*Directions for this task*: Pull out every line below that contains the word "each".

Dataset items
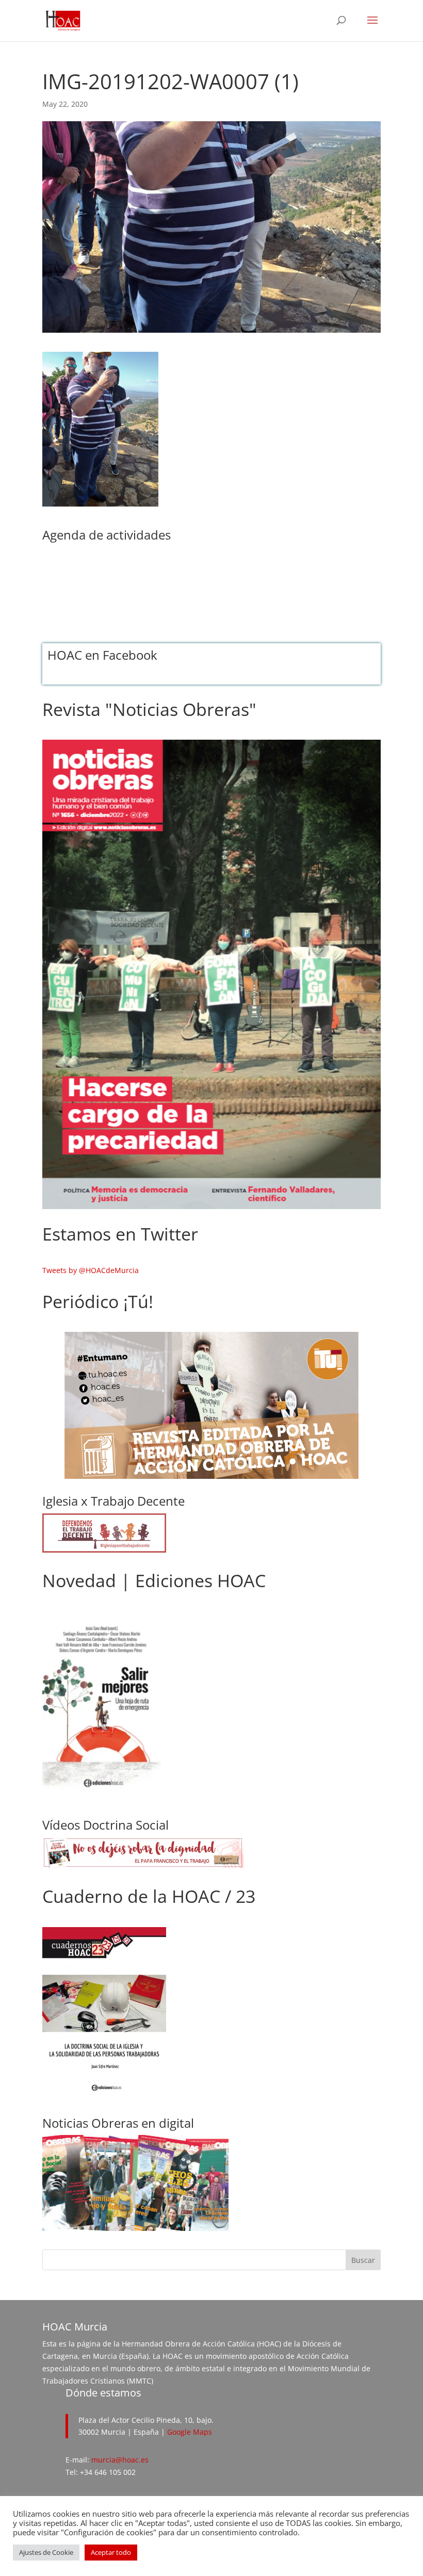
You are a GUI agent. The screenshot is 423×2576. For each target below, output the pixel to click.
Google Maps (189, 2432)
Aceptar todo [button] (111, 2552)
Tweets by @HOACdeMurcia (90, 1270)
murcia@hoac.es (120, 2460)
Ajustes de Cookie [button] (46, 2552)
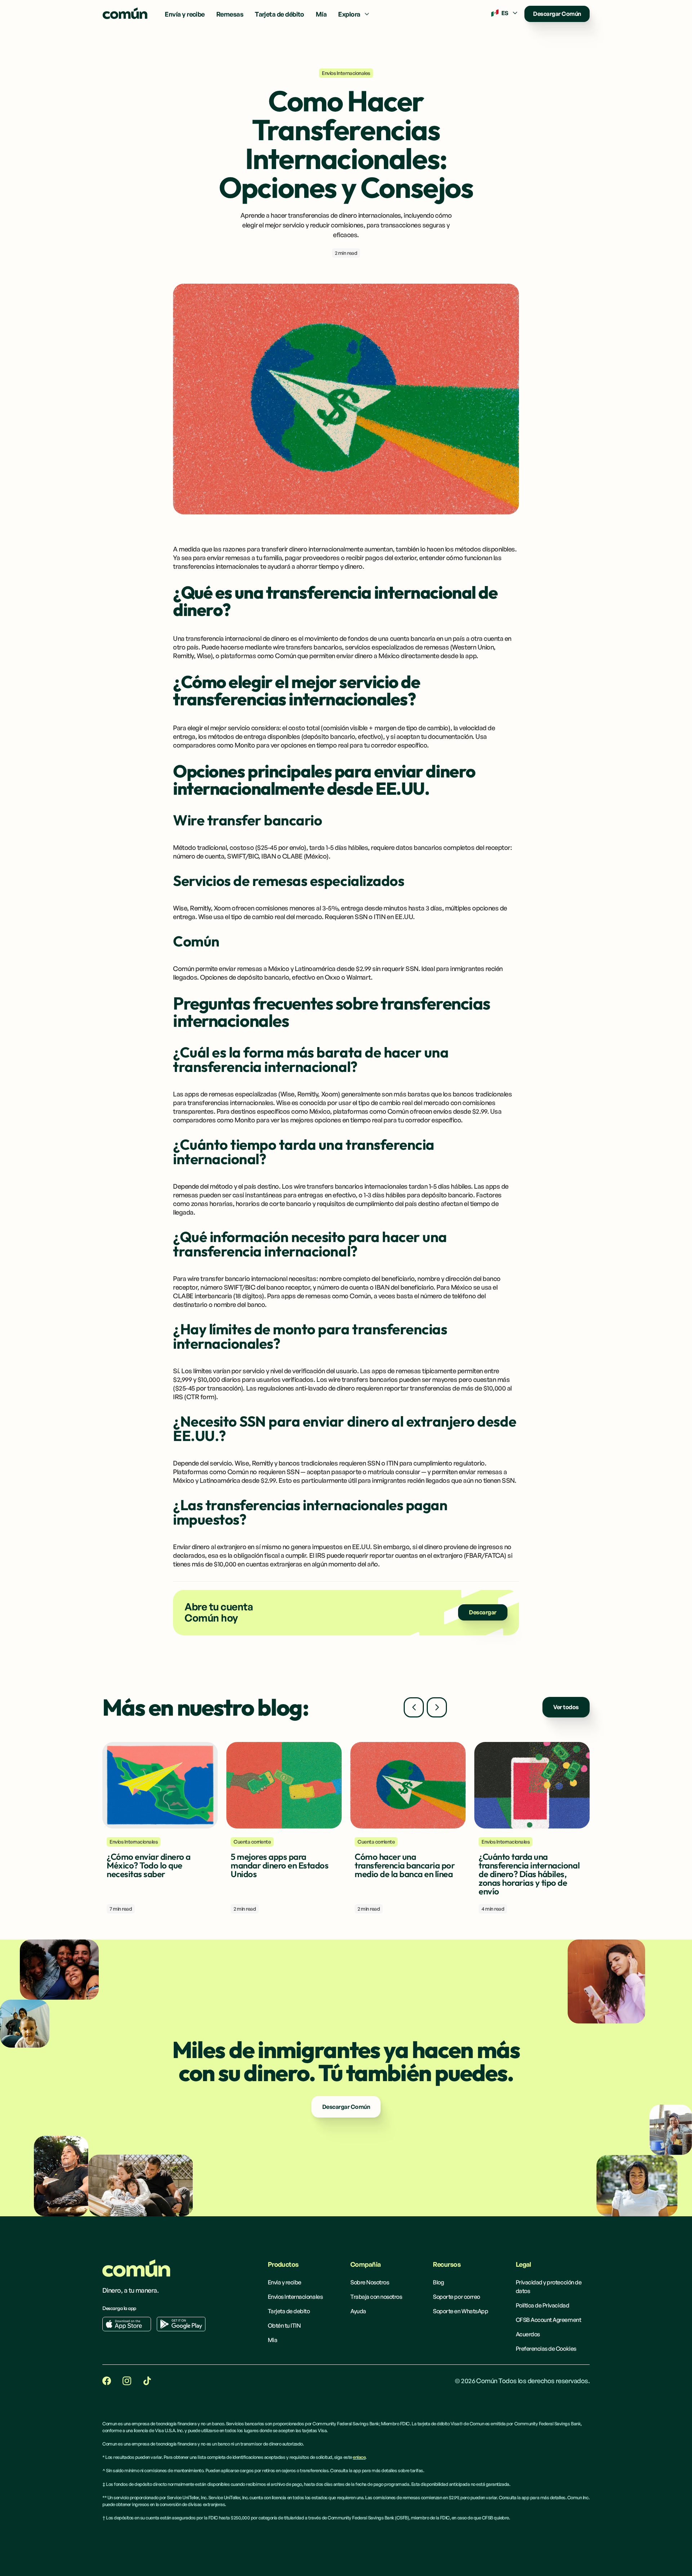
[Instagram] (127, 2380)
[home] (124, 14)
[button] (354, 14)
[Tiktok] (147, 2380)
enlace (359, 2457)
==
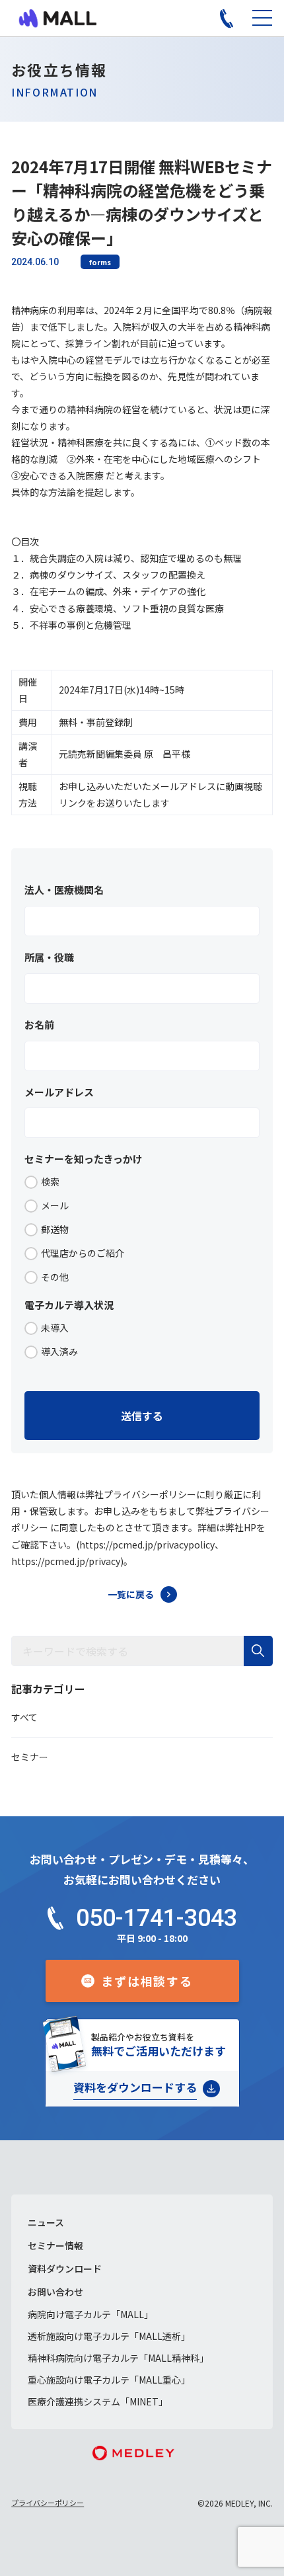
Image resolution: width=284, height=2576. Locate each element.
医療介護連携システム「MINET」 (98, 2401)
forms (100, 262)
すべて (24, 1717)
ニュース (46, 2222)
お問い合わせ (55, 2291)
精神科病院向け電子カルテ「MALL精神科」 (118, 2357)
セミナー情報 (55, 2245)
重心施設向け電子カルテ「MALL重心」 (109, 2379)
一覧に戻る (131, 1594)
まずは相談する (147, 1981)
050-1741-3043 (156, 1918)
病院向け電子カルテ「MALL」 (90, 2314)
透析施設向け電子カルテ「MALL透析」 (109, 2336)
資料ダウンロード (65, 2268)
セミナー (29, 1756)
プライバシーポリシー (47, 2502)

*Task answer*:
You are a GUI agent. The screenshot is 423×2576. For each target below, output the pixel to click.
Image resolution: width=284, height=2576. Locate each element.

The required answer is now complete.